Symptoms: As described above, the onset of symptoms of congestive heart failure most often occurs within the first 6 months of life. Possible symptoms include irritability, lethargy, rapid breathing, clammy sweating, poor feeding and slow growth.
Physical findings: The physical findings of congestive heart failure in children include slow weight gain, rapid breathing and heart rates, and enlarged liver. In older children, there may also be swelling around the eyes and/or feet. Often a heart murmur is present.

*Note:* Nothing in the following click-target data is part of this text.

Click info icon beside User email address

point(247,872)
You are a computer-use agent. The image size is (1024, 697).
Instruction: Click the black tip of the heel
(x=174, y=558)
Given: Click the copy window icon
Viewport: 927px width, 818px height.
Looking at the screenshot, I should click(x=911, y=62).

Medical tests: The suspected diagnosis is usually made by an echocardiogram. Sometimes, a heart catheterization may is needed to confirm the diagnosis. The electrocardiogram is usually abnormal. On chest x-ray, the heart is usually quite enlarged. An oxygen saturation test is used to measure the blood oxygen levels.
ALCA is a serious problem and requires surgery as soon as possible after the diagnosis is made. The aim of surgery is to connect the ALCA with the aorta. The precise surgery depends on the exact location of the ALCA. Sometimes, it can be moved, along with a button of tissue, from the pulmonary artery and sewn into the aorta. If the ALCA is located too far away from the aorta to move, a "tunnel" is made from the aorta to the ALCA.

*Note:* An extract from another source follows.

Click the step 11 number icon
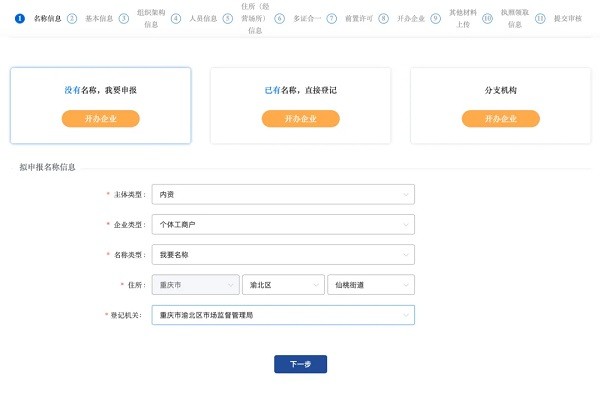This screenshot has height=401, width=600. 540,18
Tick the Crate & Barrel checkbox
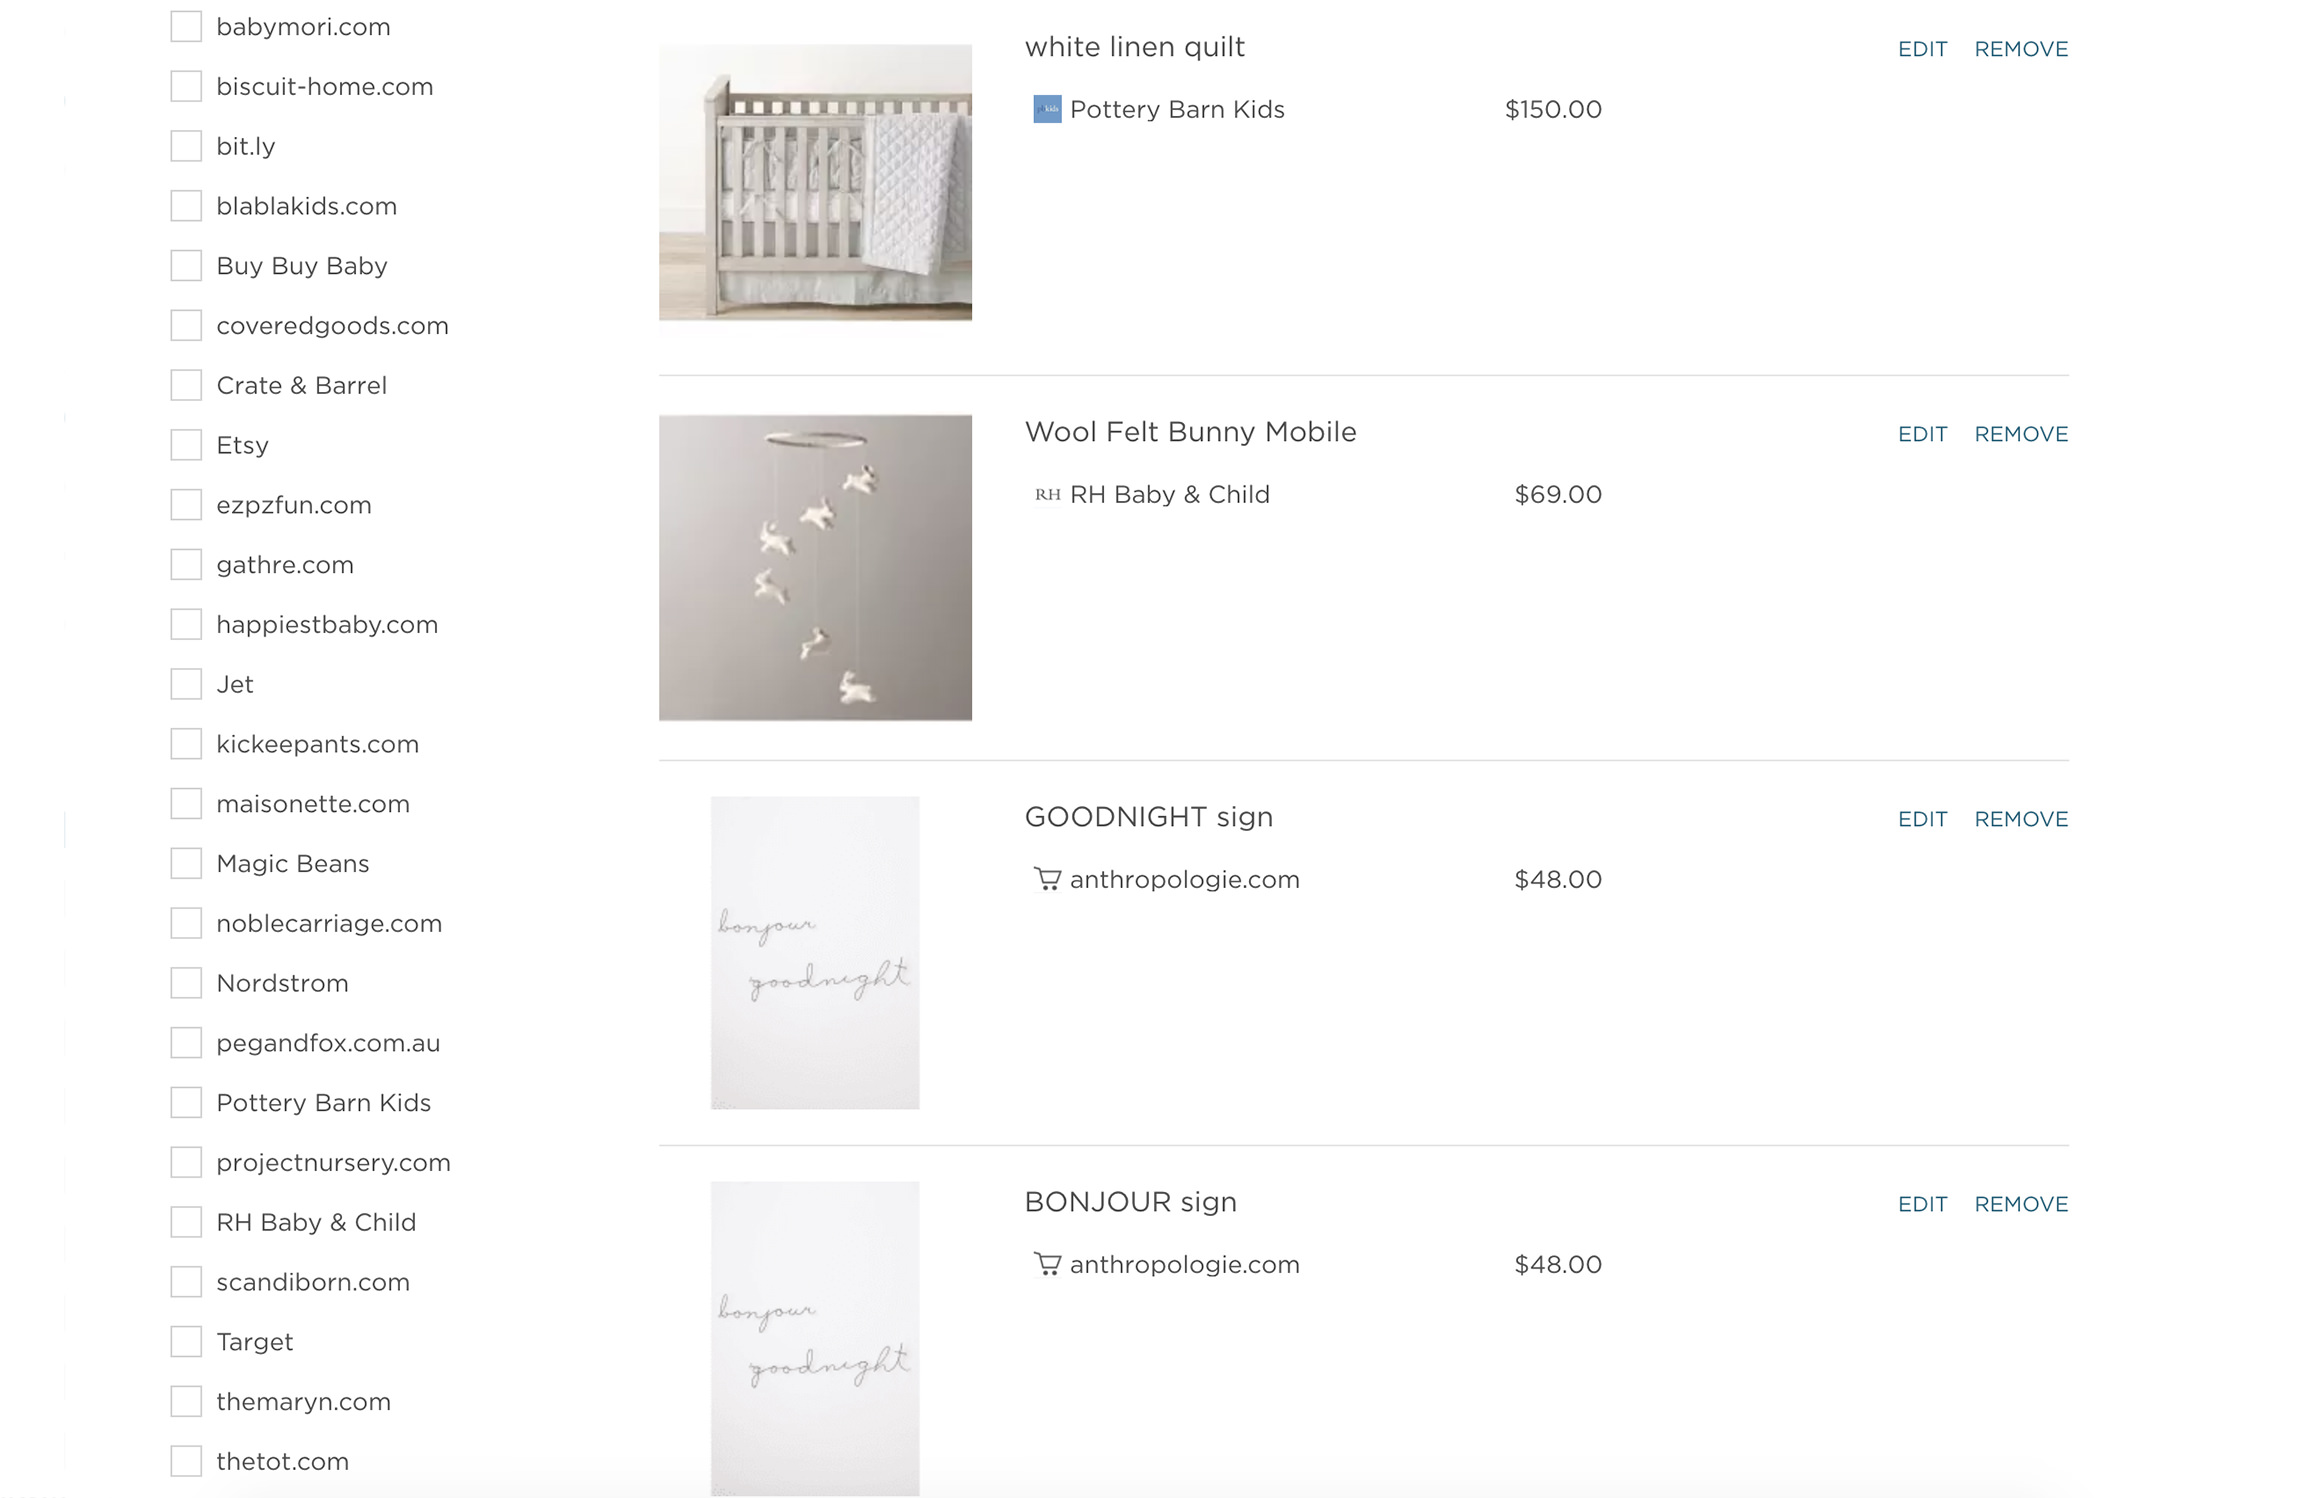 pos(186,385)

The long-term health effects reflect the degree of damage to the left ventricle. If the problem was found early, before much damage occurred, and the surgery was successful, there are few long-term health effects. If the left ventricle was damaged, there may be ongoing symptoms of congestive heart failure. As a result, the child may have low stamina, and may need to be restricted from sports. The symptoms are often treated with medicines such as digoxin, diuretics, blood pressure lowering medicines, and/or blood thinners. If the damage if very severe, a heart transplant may be needed.

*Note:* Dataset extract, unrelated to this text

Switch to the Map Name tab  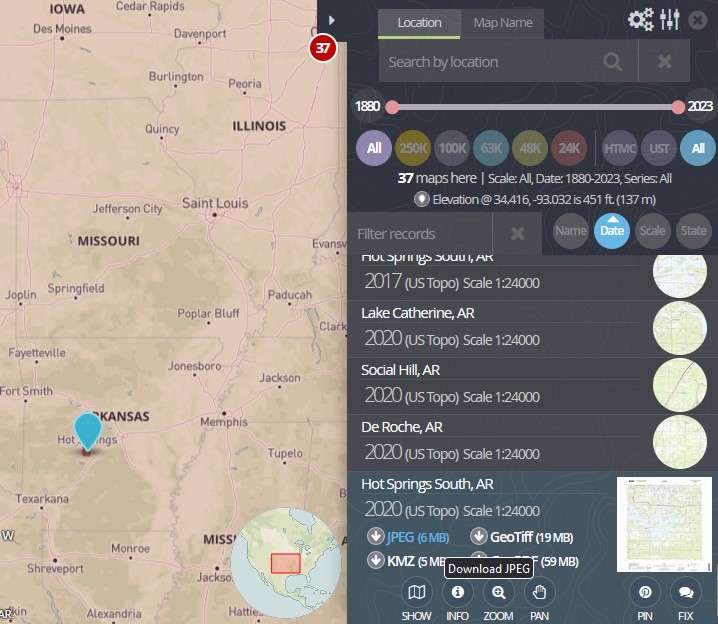[503, 23]
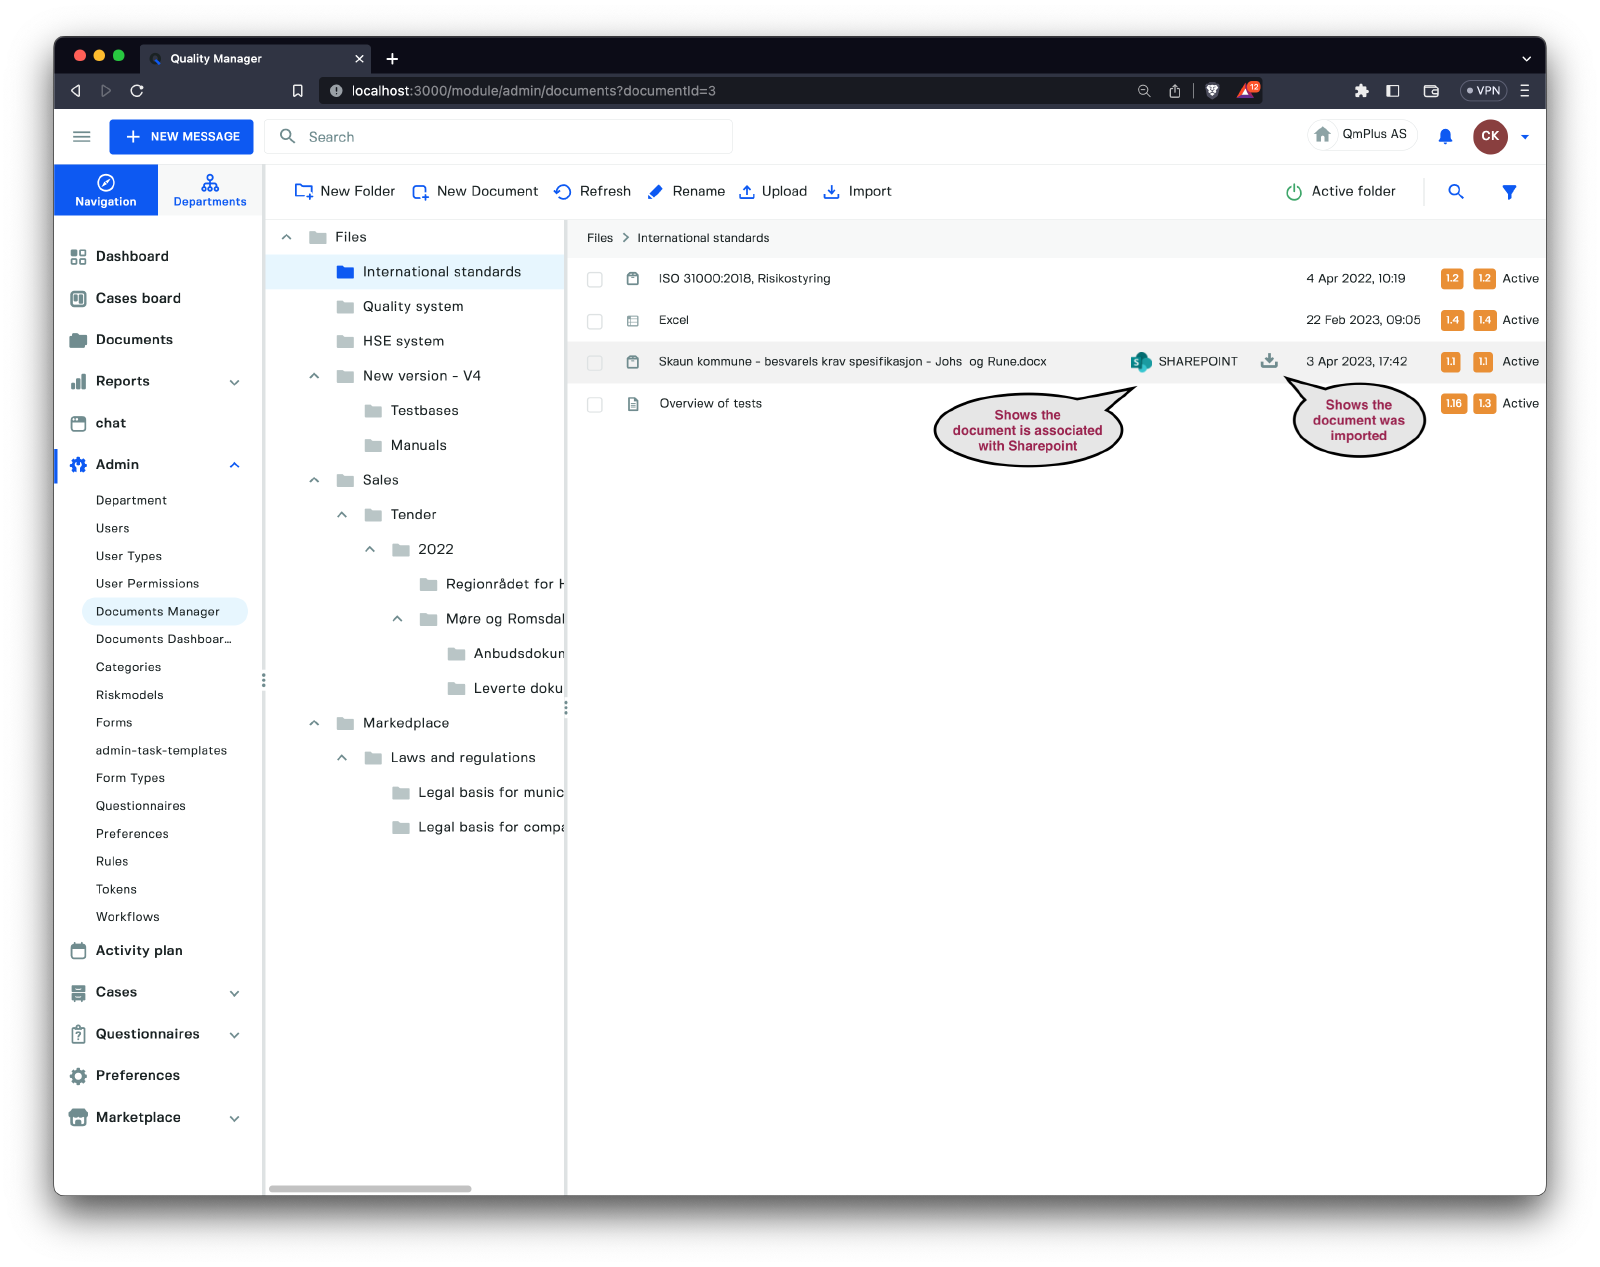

SBE prophylaxis: Children with ALCA are at increased risk for subacute bacterial endocarditis (SBE). This is an infection of the heart caused by bacteria in the blood stream. Children with heart defects are more prone to this problem because of the altered flow of blood through the heart and/or abnormalities of the valves. SBE can occur after dental work or medical procedures on the GI or respiratory tract because these procedures almost always result in some bacteria entering the blood. The problem can usually be prevented by taking an antibiotic before these procedures.
Exercise guidelines: An individual exercise program is best planned with the doctor so that all factors can be included. In children with ALCA, sports guidelines are based on the degree of heart damage. If there is some damage, children are usually restricted from vigorous or competitive sports but can participate in recreational sports. It is important for them to be able to self-limit their activity, that is, to rest whenever they feel the need to do so. The children can usually participate in gym class but should be allowed to self-limit their level of exertion and they should not be graded (which could increase the pressure to exceed their natural limits).
Herlong JR. Congenital coronary artery anomalies. In Garson A, Bricker JT, Fisher D & Neish S. The Science and Practice of Pediatric Cardiology, Vol II, Philadelphia PA: Williams & Wilkins: Baltimore, MD. 1998; 1652-1657.
Yuh D & Reitz B. Miscellaneous defects. In Reitz B & Yuh D, ed. Congenital Cardiac Surgery, 2002. New York: McGraw Hill,172-174.